▶ Your assignment: Repeat exactly the lines of the entries below from the one with "VPN (48, 80)" through the one with "Malware Analysis (141, 1038)", both ends included, and nothing else.

[Saved entries]

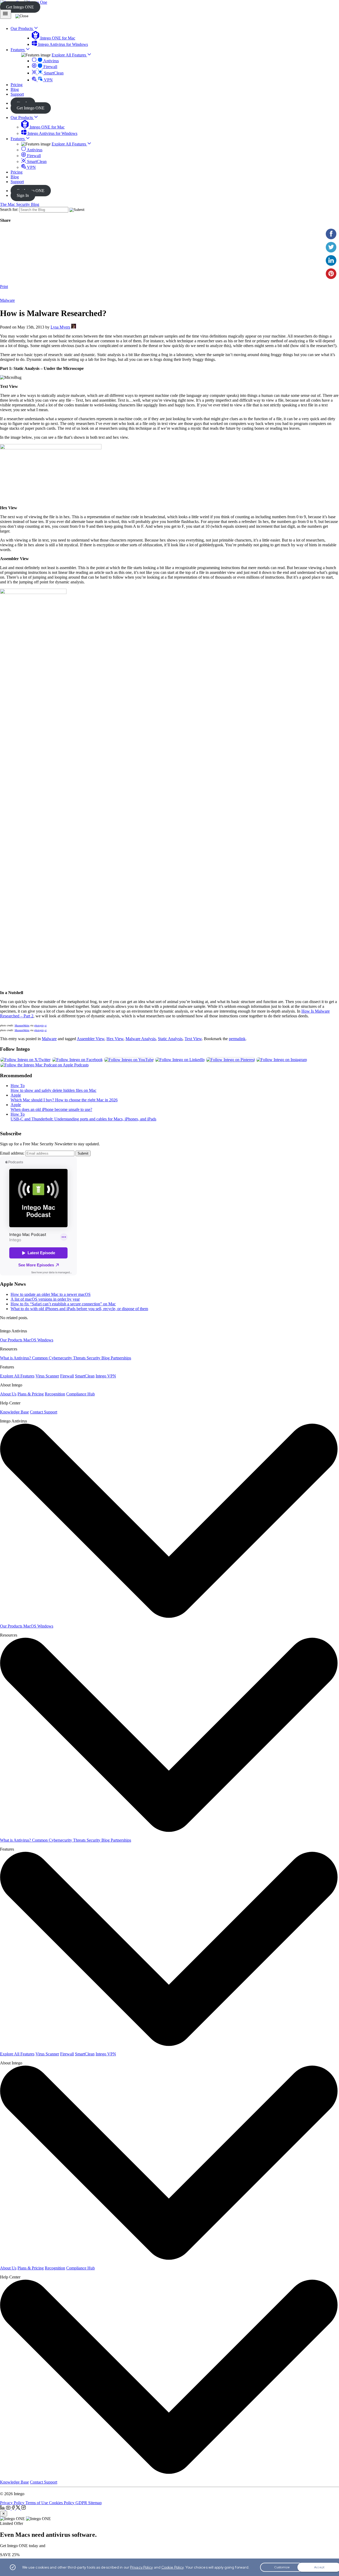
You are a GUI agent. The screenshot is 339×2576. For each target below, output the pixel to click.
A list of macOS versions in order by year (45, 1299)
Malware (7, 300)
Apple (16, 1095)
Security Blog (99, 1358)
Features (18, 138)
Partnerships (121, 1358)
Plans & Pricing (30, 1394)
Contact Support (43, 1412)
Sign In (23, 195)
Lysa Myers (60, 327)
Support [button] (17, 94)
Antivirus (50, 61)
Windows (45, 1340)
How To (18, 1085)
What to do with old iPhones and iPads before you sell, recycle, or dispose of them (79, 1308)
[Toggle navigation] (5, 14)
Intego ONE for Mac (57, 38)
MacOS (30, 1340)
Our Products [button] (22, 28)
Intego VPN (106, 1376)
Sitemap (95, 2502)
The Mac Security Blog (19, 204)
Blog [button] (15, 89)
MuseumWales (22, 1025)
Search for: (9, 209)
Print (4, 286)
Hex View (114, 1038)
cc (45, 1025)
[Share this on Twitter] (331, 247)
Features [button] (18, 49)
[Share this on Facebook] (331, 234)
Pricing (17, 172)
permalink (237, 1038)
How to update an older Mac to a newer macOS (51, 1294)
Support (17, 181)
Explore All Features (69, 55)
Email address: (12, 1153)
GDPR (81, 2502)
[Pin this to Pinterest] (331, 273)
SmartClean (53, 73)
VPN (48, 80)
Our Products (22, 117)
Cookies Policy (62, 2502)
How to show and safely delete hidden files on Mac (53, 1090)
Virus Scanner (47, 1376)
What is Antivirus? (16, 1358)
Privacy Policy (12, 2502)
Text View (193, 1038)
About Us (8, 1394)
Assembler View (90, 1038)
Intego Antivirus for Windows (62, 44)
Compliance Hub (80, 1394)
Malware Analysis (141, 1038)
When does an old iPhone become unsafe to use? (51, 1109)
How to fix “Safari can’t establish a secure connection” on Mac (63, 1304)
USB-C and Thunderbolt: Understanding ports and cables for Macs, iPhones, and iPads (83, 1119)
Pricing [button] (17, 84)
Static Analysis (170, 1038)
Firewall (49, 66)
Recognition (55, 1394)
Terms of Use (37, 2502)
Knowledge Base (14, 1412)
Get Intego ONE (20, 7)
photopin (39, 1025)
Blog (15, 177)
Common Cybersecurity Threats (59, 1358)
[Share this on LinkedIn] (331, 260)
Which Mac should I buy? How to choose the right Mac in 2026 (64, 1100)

▶ Solution to the problem:
VPN (48, 80)
Our Products (22, 117)
Cookies Policy (62, 2502)
How to show and safely delete hidden files on Mac (53, 1090)
Virus Scanner (47, 1376)
What is Antivirus? (16, 1358)
Privacy Policy (12, 2502)
Text View (193, 1038)
About Us (8, 1394)
Assembler View (90, 1038)
Intego Antivirus for Windows (62, 44)
Compliance Hub (80, 1394)
Malware Analysis (141, 1038)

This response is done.